Annotating a MAG and prepare it for ENA submission
In the next step, we want to submit a fully annotated MAG to ENA. The corresponding checklist ist this one:
https://www.ebi.ac.uk/ena/browser/view/ERC000047
By checking the mandatory fields, we need an information, that is missing so far: completeness and contamination scores. We can get those using the tool checkm.

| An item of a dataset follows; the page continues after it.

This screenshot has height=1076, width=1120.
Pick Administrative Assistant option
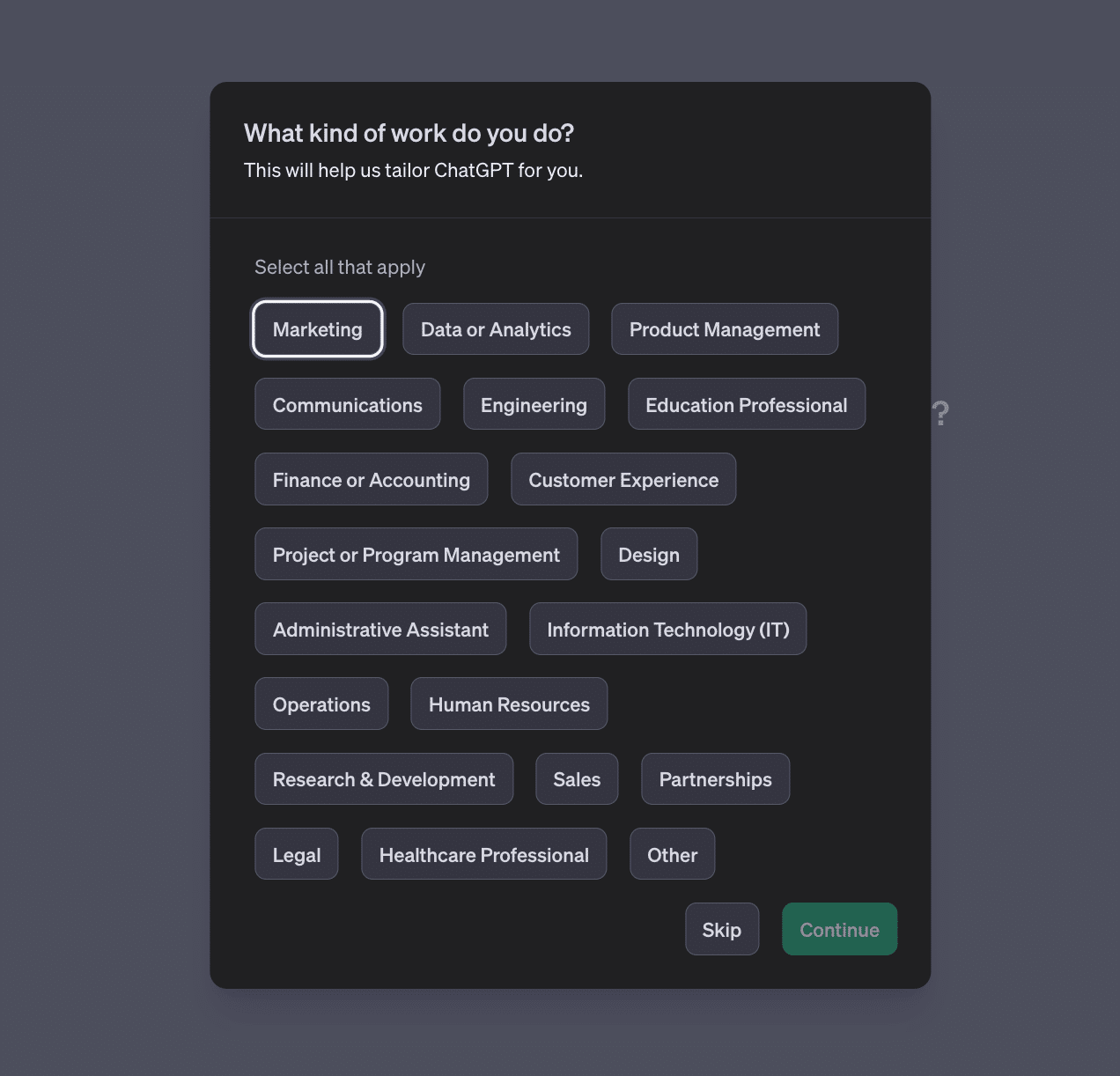[380, 630]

Computing completeness and contamination using CheckM
Source the environment to make sure, the check database path is set as variable:
source /etc/environment
Run checkm on all bins (replace the bin folder name with the correct path from your metabat binning):
sudo checkm lineage_wf -t 28 -x fa /mnt/WGS-data/megahit_out/metabat/final.contigs.fa.metabat-bins-*/ /mnt/WGS-data/megahit_out/metabat/checkm/ > /mnt/WGS-data/megahit_out/metabat/checkm.log
Now, the results can be found in the file checkm.log:
tail -20 /mnt/WGS-data/megahit_out/metabat/checkm.log
Note the completeness and contamination values for your MAG, you will need them later.
Annotation with prokka
The multiplex capability and high yield of current day DNA-sequencing instruments has made bacterial whole genome sequencing a routine affair. The subsequent de novo assembly of reads into contigs has been well addressed. The final step of annotating all relevant genomic features on those contigs can be achieved slowly using existing web- and email-based systems, but these are not applicable for sensitive data or integrating into computational pipelines. Prokka is a command line software tool to fully annotate a draft bacterial genome in about 10 min on a typical desktop computer. It produces standards-compliant output files for further analysis or viewing in genome browsers.
prokka is pretty straightforward to use, however, it needs the sequence in unzipped fasta format. Unzip the bin file again:
gunzip /mnt/WGS-data/megahit_out/metabat/bin.*.fa.gz
Check the taxonomy of your bin again, we need the kingdom to call prokka correctly. It probably is a Bacteria (if not, change accordingly to archaea). Then we call Prokka with the bin sequence, the kingdom and specify an output directory:
prokka --kingdom bacteria --cpus 28 /mnt/WGS-data/megahit_out/metabat/bin.*.fa --outdir /mnt/WGS-data/megahit_out/metabat/prokka
Then have look at the output folder:
ls -l /mnt/WGS-data/megahit_out/metabat/prokka
It contains``.gff`` file that we will use along with the bin fasta file to generate an EMBL compatible flat file now.
Create an EMBL flat file
Unfortunately, prokka does not produce a format, that we can submit to ENA. However, we have all the information we need in the bin fasta and gff3 files. An EMBL compatible flat file can be generated using the tool EMBLmyGFF3.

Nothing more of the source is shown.